Samedi 5 avril au matin, le Forum de Chaillot "Avenir de la culture, avenir de l'Europe" organisé par le ministère de la culture français se concluait avec une table ronde consacrée à la culture face à l’ère numérique et aux nouveaux enjeux de la régulation. Le débat a démontré que si le livre, la musique ou l'audiovisuel constituent bien un ensemble fragile à préserver, ils ne composent pas un secteur homogène face au numérique.
 
Premier à prendre la parole, le P-DG d'Hachette Livre, Arnaud Nourry, l’a très vite souligné en évoquant le secteur de l’édition. "Nous sommes partis un peu plus tardivement que la musique, rappelle-t-il. Nous avons pu en tirer quelques leçons comme ne pas lutter contre la transformation des usages et ne pas dévaloriser les auteurs". Arnaud Nourry pointe quelques dangers à éviter : la déflation, voire le modèle du tout gratuit, qui entrainerait une baisse de la création ; le piratage ; le risque d’un oligopole de diffuseurs numériques. Il plaide pour une diversité de la distribution, pour que les géants américains ou asiatiques ne contrôlent pas l’accès à la culture, mais aussi pour un format de lecture unique. "La Commission européenne doit se saisir du dossier de l’uniformisation des formats de lecture, comme elle l’a fait avec le Mp3 dans la musique", souhaite-t-il.
 
Constatant que « les pays qui n’avaient pas de lois Lang et disposaient d'un moins bon réseau de distribution, ont connu une pénétration du numérique plus rapide », le P-DG d'Hachette Livre a encore  distingué l’édition des autres secteurs culturels, observant que la déferlante numérique n’y atteignait pas les mêmes niveaux. En France, le marché du livre numérique se situe entre 5 et 10 %, estime-t-il : "La France est un pays de tablettes plus que de liseuses, et celles-ci ne se prêtent pas à la lecture."
Sans provocation, Arnaud Nourry envisage que "la France restera peut-être un cas à part dans le numérique. Et pourquoi pas finalement ?", demande-t-il.
 
L’essentiel du débat a cependant porté sur la régulation européenne : TVA, impôts, règles. Le P-DG d’Hachette-Livre a défendu la position française sur le prix unique, malgré l’avis contraire de la Commission européenne. "Le contrôle des prix est essentiel, martèle-t-il. Le dumping détruit l’équilibre de la chaîne du livre".

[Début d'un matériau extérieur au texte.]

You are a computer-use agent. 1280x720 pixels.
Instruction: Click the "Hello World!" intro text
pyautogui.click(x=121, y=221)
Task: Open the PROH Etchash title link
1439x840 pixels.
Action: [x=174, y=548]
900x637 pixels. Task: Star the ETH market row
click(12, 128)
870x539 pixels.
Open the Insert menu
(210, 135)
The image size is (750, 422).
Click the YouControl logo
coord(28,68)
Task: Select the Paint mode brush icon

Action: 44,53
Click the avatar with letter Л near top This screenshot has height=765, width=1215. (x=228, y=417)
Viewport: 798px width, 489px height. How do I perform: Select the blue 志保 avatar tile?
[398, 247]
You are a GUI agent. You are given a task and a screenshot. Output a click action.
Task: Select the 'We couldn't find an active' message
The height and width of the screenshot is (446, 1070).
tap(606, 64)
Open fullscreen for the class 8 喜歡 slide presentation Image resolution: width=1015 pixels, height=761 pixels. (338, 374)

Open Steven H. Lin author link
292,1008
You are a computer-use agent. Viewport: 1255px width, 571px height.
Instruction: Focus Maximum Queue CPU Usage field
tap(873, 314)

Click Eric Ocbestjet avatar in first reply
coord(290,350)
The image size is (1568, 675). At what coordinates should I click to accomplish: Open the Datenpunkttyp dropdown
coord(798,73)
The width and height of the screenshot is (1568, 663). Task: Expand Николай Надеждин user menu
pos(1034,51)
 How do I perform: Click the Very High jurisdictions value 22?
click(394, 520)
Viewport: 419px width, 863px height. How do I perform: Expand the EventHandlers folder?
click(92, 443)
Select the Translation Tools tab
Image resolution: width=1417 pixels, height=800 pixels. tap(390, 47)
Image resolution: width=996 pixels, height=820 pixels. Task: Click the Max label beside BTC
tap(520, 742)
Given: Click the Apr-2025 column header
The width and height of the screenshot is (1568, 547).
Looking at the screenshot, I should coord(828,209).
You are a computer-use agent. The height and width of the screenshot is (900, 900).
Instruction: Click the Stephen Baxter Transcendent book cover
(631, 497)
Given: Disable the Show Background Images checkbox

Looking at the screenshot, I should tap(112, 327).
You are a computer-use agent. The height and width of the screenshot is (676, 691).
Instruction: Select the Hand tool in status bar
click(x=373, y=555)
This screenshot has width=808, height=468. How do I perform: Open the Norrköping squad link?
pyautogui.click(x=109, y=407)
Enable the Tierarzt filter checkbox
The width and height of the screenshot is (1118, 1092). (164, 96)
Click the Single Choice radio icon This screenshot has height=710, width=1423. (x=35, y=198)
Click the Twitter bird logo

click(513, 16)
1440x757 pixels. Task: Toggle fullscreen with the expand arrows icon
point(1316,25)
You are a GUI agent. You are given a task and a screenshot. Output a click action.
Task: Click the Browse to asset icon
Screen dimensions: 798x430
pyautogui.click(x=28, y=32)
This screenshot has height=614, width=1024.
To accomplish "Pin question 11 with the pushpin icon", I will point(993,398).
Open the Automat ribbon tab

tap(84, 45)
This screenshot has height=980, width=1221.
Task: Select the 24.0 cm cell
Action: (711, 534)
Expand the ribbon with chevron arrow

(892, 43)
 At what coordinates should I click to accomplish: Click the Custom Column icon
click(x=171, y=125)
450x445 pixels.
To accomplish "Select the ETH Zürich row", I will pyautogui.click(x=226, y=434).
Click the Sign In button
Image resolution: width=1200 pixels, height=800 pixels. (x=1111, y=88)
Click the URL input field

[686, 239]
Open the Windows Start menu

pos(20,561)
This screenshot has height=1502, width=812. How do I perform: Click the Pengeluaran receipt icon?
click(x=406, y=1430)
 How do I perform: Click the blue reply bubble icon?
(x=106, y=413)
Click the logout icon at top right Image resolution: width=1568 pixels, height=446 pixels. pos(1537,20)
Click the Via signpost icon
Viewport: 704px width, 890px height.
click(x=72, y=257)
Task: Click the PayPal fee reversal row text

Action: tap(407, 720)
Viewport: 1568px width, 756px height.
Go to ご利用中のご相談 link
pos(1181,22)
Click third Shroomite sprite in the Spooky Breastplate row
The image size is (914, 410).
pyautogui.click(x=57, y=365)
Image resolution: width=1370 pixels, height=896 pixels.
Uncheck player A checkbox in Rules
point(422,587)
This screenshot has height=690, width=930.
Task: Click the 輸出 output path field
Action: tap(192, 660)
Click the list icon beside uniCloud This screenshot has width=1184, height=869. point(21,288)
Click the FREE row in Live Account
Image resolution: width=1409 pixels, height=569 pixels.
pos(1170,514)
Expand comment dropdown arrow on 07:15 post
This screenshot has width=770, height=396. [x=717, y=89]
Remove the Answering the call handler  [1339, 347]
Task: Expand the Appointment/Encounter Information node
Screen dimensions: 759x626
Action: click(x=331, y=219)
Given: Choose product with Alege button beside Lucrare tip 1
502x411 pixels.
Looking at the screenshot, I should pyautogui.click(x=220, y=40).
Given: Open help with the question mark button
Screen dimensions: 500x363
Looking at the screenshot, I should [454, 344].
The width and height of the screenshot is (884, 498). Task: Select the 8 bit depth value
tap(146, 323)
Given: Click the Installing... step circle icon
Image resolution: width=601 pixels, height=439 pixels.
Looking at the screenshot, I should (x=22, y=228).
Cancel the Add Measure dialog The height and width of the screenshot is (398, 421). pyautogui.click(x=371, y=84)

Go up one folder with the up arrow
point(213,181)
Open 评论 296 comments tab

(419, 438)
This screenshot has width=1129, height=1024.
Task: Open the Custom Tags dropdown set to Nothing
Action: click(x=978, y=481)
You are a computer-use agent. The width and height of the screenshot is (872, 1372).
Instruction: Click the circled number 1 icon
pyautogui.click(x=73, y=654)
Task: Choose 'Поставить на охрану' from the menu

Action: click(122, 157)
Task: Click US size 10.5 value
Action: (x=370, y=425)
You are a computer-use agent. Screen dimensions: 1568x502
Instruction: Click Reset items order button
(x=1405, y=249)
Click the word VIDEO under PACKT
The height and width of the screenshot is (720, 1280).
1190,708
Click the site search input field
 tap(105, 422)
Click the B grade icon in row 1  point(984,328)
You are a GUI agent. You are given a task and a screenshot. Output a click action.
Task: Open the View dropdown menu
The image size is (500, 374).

"Pour l’instant, il reste à développer la présence de la culture européenne dans le monde."

De son côté Sylvie Forbin, directrice des affaires institutionnelles et européennes de Vivendi, a souligné l'urgence d’harmoniser la politique fiscale en Europe, afin d’éviter le shopping réglementaire et fiscal des sociétés. Carlo d’Asaro Biondo, président de Google Europe du Sud et de l’Est, est d’accord pour revoir la fiscalité puisqu'"elle n’a plus rien à voir avec la globalisation et Internet". Il conteste cependant l’idée d’un protectionnisme fiscal ou réglementaire : "Cela ne peut fonctionner que s’il y a une symétrie avec les autres pays dans le monde. L’Europe seule ne peux pas imposer ses règles. N’oublions pas que les sociétés européennes sont aussi exportatrices et que tout cela peut se retourner contre elles."
 
Giuseppe de Martino, secrétaire général de Dailymotion, va dans le même sens : "Le numérique peut être une chance pour la culture, notamment pour sa diffusion, plaide-t-il. Pour l’instant, il reste à développer la présence de la culture européenne dans le monde." Se démarquant, Arnaud Nourry a souligné la spécificité du secteur du livre. Contrairement à la situation qui prévaut dans d'autres secteurs, "dans l’édition, nous avons des champions européens qui sont aussi des champions mondiaux : Pearson, Bertelsmann et Hachette Livre", observe-t-il. "L’industrie du livre est quasiment autosuffisante : nous finançons nous-même la création." Pour lui le véritable danger n’est pas du côté fiscal mais du côté réglementaire. "Avec les mutations liées au numérique, il est essentiel de ne pas toucher au droit d’auteur", explique-t-il, en s’inquiétant des actuelles discussions sur le sujet à Bruxelles.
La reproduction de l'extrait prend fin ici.